◆ EXERCISE PROMPT ◆
Whenever a line below includes the word "radio", copy that line.

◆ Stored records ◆
* * * *

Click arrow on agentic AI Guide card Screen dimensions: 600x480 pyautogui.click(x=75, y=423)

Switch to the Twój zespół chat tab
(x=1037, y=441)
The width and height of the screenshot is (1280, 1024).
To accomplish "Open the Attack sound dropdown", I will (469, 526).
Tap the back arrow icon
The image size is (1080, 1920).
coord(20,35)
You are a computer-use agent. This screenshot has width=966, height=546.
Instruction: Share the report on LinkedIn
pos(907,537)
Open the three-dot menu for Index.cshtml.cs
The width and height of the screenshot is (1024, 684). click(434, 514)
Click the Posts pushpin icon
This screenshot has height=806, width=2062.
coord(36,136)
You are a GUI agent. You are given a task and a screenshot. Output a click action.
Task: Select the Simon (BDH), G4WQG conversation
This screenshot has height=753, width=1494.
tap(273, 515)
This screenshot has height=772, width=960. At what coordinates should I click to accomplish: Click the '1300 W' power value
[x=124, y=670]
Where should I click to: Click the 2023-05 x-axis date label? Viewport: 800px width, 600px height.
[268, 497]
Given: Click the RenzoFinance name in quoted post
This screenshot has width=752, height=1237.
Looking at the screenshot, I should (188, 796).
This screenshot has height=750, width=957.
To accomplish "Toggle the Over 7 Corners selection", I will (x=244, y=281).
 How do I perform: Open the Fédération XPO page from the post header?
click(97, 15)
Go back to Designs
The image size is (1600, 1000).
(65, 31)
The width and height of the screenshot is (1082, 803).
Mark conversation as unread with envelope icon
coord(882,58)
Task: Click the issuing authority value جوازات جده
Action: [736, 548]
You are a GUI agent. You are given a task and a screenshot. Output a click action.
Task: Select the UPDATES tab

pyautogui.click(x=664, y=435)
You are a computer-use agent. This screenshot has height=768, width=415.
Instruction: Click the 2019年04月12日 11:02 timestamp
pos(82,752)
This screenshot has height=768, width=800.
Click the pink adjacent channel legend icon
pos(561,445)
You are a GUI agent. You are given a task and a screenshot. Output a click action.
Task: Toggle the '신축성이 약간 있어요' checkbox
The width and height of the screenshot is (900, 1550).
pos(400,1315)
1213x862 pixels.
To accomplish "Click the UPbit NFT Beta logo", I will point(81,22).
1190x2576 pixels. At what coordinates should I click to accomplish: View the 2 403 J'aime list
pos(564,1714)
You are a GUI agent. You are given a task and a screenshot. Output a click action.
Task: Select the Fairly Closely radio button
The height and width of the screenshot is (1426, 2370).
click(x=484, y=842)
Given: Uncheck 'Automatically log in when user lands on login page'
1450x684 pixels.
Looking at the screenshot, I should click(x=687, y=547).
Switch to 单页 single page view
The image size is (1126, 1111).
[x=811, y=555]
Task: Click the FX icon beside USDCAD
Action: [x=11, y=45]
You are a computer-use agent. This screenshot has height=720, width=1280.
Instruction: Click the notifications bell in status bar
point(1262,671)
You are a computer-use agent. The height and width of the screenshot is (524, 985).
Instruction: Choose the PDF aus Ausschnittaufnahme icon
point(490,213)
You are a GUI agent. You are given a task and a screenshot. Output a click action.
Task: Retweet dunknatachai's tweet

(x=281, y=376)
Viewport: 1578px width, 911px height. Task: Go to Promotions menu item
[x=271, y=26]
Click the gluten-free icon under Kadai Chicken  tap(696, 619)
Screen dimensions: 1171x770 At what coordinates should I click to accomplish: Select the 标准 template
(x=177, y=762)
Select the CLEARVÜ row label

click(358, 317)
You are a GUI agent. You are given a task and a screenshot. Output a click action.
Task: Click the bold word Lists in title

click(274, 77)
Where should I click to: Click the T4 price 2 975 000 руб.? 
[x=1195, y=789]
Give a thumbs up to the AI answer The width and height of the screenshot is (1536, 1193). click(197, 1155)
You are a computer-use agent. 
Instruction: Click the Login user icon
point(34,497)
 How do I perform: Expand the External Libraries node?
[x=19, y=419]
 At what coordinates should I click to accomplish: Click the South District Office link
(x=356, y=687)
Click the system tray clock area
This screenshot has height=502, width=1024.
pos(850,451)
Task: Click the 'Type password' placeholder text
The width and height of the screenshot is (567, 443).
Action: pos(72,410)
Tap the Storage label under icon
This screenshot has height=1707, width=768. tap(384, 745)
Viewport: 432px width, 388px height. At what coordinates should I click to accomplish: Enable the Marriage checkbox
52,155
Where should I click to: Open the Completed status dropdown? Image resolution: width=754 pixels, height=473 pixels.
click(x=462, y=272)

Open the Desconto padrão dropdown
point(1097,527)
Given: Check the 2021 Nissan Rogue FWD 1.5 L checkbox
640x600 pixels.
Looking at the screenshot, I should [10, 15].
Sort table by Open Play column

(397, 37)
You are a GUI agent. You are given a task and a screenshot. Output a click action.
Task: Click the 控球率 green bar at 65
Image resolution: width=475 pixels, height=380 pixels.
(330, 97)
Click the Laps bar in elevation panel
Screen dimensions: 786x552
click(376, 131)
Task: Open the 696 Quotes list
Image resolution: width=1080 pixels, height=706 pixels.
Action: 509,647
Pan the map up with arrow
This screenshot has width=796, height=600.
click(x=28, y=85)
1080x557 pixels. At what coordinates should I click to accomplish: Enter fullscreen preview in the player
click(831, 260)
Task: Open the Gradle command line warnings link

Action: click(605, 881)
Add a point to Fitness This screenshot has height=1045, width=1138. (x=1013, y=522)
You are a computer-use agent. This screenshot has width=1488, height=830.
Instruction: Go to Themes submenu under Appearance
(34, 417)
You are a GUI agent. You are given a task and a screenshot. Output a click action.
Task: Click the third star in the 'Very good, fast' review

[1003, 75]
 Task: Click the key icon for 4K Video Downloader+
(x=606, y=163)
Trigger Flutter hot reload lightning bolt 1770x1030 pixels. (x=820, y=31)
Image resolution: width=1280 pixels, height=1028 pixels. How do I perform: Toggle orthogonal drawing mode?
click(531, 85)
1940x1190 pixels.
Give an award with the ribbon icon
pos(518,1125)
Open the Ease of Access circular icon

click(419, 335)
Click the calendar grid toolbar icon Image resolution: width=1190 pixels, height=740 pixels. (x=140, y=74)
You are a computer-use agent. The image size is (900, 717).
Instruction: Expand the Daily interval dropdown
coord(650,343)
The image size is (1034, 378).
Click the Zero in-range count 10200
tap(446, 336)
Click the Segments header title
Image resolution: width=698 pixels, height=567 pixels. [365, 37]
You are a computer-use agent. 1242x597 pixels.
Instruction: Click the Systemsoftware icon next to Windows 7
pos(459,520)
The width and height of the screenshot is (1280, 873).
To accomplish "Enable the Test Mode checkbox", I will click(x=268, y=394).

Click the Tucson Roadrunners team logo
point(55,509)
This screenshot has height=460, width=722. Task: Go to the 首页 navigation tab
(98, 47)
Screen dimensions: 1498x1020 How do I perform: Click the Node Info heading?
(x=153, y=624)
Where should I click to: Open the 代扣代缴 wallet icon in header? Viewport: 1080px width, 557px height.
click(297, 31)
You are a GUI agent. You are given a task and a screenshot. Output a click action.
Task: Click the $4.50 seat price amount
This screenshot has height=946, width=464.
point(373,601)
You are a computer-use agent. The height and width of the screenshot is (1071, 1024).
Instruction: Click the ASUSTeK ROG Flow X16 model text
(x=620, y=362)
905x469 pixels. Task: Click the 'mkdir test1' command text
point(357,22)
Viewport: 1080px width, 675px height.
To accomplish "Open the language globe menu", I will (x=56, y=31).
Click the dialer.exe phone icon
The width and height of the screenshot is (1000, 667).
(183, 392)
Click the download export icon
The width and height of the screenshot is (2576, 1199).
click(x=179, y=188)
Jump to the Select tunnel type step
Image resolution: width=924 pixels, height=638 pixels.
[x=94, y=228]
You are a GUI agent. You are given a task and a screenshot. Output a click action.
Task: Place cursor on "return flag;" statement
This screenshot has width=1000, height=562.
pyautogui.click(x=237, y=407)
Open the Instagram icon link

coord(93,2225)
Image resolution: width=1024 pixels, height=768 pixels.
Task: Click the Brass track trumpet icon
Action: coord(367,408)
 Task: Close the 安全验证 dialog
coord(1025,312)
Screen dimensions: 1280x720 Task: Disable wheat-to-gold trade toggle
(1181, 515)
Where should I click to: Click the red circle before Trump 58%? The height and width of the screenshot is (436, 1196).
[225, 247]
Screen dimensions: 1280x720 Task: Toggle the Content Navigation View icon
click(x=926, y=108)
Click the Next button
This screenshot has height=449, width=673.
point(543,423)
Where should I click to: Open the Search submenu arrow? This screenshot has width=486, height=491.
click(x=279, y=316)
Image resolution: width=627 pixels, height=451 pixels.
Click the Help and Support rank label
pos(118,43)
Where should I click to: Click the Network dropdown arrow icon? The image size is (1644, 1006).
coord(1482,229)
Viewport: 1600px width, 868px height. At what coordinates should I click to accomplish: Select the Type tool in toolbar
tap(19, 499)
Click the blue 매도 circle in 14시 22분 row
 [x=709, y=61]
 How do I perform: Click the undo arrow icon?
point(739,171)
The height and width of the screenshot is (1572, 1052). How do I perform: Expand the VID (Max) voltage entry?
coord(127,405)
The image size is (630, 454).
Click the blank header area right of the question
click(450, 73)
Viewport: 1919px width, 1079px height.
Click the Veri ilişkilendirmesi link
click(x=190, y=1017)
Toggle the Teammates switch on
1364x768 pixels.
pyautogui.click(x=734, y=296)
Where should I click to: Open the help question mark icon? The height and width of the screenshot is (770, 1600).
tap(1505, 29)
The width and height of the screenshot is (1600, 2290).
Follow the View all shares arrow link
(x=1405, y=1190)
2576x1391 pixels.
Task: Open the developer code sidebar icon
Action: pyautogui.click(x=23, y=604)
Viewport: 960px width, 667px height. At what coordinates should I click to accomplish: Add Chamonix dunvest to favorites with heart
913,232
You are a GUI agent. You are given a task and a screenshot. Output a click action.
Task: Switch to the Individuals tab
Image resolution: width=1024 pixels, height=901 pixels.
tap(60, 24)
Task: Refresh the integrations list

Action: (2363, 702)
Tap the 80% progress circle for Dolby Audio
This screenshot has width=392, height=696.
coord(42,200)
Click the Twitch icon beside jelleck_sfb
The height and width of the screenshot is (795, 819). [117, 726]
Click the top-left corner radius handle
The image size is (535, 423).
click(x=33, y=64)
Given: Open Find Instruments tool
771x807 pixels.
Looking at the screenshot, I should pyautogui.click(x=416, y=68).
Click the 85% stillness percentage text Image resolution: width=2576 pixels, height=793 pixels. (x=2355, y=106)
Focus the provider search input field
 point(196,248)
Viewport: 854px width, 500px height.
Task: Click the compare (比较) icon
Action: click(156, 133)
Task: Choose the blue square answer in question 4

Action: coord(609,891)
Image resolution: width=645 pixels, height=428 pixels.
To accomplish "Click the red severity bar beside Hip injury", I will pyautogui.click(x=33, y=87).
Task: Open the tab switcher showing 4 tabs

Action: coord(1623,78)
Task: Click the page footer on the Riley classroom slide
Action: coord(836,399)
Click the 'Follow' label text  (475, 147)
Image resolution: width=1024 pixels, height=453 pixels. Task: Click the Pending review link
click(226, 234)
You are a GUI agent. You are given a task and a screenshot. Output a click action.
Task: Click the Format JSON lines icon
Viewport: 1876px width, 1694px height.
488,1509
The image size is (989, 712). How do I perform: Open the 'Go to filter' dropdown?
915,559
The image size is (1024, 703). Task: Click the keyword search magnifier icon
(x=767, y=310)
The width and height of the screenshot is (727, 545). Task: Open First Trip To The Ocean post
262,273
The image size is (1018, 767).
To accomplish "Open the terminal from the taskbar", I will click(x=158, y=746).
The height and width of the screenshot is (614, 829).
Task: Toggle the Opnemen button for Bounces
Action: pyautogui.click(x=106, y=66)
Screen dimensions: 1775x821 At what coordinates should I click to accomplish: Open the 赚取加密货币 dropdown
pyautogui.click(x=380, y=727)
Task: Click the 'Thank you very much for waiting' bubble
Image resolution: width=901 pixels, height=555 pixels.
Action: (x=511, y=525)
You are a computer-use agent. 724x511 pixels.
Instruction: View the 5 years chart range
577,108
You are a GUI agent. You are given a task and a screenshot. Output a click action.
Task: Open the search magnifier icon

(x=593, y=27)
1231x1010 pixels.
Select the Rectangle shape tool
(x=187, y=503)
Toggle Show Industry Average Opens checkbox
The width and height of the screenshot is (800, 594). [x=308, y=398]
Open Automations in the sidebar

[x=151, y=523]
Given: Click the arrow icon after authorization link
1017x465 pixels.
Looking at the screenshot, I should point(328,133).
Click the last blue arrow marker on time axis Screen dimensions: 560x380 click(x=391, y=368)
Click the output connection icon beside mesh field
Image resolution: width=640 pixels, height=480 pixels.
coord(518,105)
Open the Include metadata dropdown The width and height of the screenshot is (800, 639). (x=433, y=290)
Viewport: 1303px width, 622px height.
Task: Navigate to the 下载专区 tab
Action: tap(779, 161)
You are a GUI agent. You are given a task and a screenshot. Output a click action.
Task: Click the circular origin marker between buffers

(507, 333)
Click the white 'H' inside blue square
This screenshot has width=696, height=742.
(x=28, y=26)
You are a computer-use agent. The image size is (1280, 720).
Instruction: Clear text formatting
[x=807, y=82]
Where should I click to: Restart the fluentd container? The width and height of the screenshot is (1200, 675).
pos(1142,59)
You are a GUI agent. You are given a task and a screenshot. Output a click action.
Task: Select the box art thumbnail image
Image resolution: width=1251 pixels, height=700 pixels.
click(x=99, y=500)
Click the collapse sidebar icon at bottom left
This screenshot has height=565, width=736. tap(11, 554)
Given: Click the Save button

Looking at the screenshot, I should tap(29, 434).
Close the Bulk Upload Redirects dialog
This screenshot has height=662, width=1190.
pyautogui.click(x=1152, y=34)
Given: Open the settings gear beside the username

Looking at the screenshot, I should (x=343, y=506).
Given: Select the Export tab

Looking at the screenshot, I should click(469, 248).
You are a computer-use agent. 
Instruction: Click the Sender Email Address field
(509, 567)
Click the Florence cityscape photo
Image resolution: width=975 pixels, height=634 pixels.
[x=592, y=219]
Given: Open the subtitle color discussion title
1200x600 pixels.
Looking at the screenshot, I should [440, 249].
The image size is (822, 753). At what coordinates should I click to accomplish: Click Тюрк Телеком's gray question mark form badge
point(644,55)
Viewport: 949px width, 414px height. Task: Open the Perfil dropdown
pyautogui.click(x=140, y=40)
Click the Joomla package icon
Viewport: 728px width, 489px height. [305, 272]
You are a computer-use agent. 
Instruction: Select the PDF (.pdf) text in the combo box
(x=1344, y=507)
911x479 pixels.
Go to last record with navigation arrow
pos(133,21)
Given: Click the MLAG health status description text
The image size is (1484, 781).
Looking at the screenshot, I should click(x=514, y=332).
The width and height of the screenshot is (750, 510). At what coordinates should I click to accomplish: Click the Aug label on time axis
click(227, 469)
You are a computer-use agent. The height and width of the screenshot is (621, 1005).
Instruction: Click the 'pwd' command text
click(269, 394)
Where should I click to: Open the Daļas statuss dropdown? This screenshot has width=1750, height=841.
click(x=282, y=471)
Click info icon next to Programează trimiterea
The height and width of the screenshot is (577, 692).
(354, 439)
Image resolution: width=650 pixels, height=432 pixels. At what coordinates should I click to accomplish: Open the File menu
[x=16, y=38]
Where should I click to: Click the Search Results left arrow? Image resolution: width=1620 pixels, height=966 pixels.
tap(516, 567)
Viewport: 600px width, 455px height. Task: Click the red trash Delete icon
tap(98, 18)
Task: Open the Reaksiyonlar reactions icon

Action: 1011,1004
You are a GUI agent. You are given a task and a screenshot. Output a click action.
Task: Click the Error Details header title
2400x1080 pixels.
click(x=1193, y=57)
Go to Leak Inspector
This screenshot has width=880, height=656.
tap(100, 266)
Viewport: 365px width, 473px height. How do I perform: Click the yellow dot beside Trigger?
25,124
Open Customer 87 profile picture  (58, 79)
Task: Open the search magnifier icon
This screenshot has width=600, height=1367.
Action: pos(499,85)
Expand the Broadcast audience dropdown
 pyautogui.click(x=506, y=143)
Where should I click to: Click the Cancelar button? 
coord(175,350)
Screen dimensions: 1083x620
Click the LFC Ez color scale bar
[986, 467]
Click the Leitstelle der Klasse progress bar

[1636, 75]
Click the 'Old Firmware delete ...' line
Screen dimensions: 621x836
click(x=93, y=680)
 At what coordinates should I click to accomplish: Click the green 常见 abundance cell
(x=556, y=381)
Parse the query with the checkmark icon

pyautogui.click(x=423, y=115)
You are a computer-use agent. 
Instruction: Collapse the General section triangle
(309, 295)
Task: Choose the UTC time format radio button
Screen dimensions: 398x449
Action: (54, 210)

* * * *

◆ ANSWER SECTION ◆
Task: Select the Fairly Closely radio button
Task: Choose the UTC time format radio button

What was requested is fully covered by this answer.